The PDB is the most important archive of experimental protein structures solved by X-ray crystallography and NMR spectroscopy. The large number of structures deposited in PDB constitutes an extraordinary source of information that has been, and continuously is, used for a wide range of applications in structural drug design, molecular modeling, force-field parameterization, molecular biology applications, etc. Some deposited protein structures, showing few, or a large number, of flaws, are formally withdrawn from the data-base and, hence, considered as obsolete, even though their coordinates remain available in PDB. In most cases, a successor (or superseded) structure replaces the old obsolete one. The large number of obsolete structure indicates that development of accurate validation protocols remains an important task.

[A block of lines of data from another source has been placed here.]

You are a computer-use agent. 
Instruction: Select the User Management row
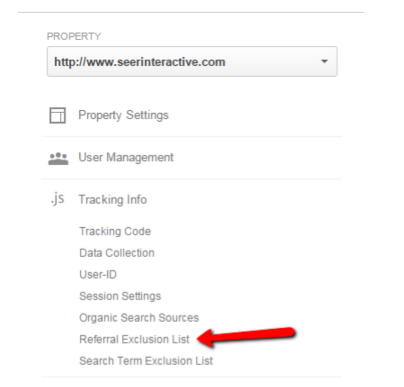[x=192, y=158]
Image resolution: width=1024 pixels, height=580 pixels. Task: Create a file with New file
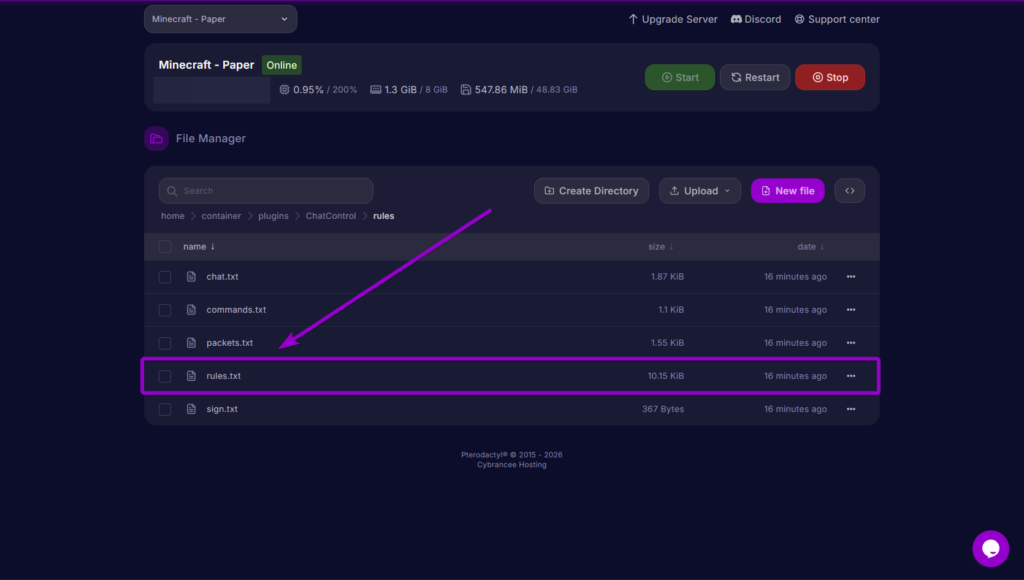[x=787, y=190]
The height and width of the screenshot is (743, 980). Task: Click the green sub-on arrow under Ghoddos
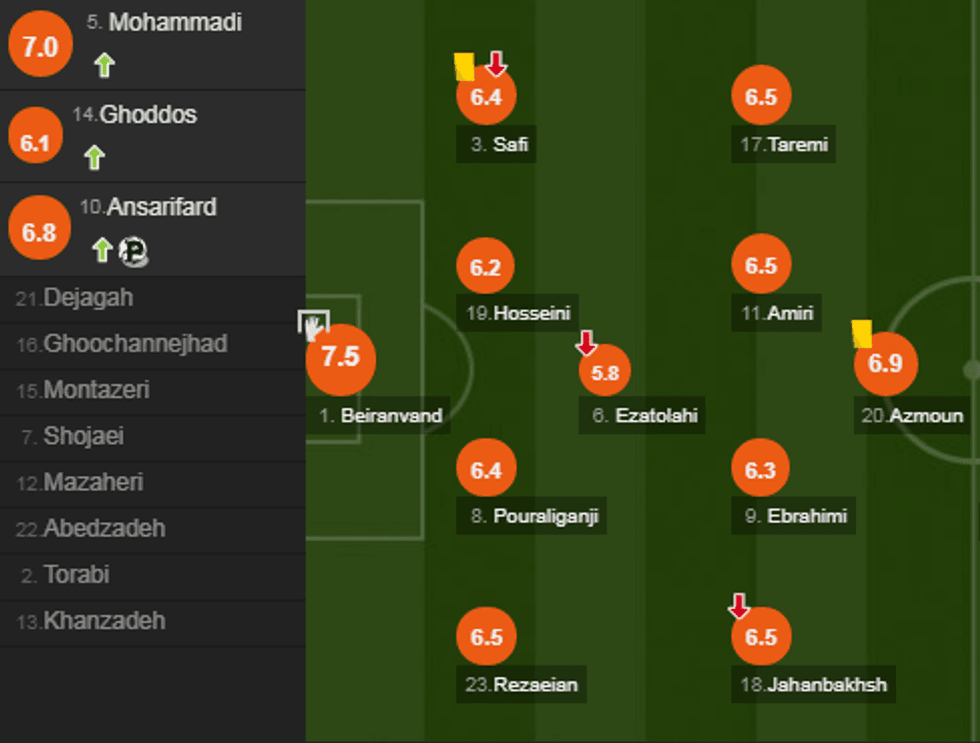pos(94,157)
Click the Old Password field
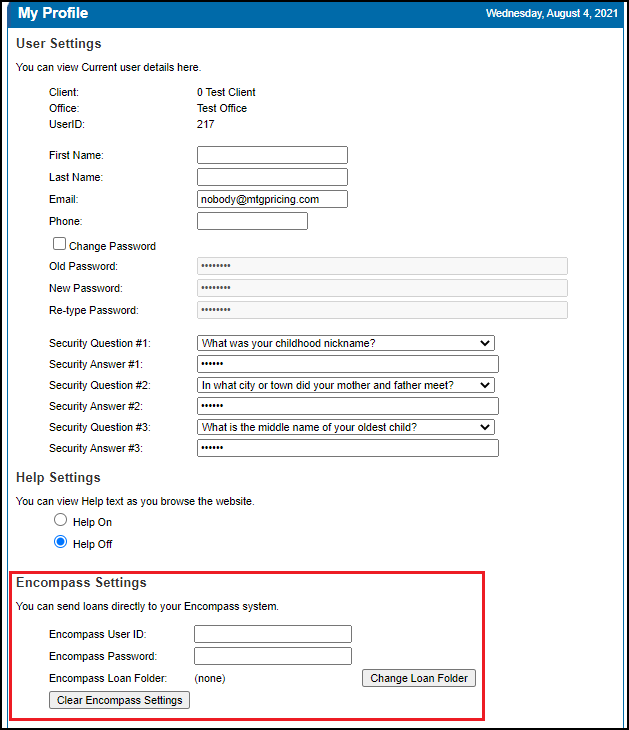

4.3.1 A Chemical-Shift-Based Server

An ideal validation method should meet two requirements. First, it should be strong rather than weak. A validation method is considered ‘strong’ if it is able to assess how well a structure, or an ensemble of structures, predicts experimental data not used in the structure-determination process; otherwise it should be considered ‘weak’, since it is limited to reproducing the observed experimental data used in the determination of the protein models [138]. Second, it should be able to detect fast and accurately, at residue level, the existence of structural flaws. With these goals in mind a new server (CheShift) has been developed recently to predict ¹³C^α chemical shifts of protein structures. It is based on a database of chemical shifts computed for 696,916 conformations as a function of the ϕ, ψ, ω, χ1 and χ2 torsional angles for all 20 naturally occurring amino acids. The ¹³C^α chemical shifts were computed at the DFT level of theory using the methodology described in Sect. 2.1. Because of the large number of conformations, the computed shielding values were obtained using a small basis set (6-31G/3-21G) and later extrapolated to a large basis set [6-311 + G(2d,p)/3-21G], as described in Methods section.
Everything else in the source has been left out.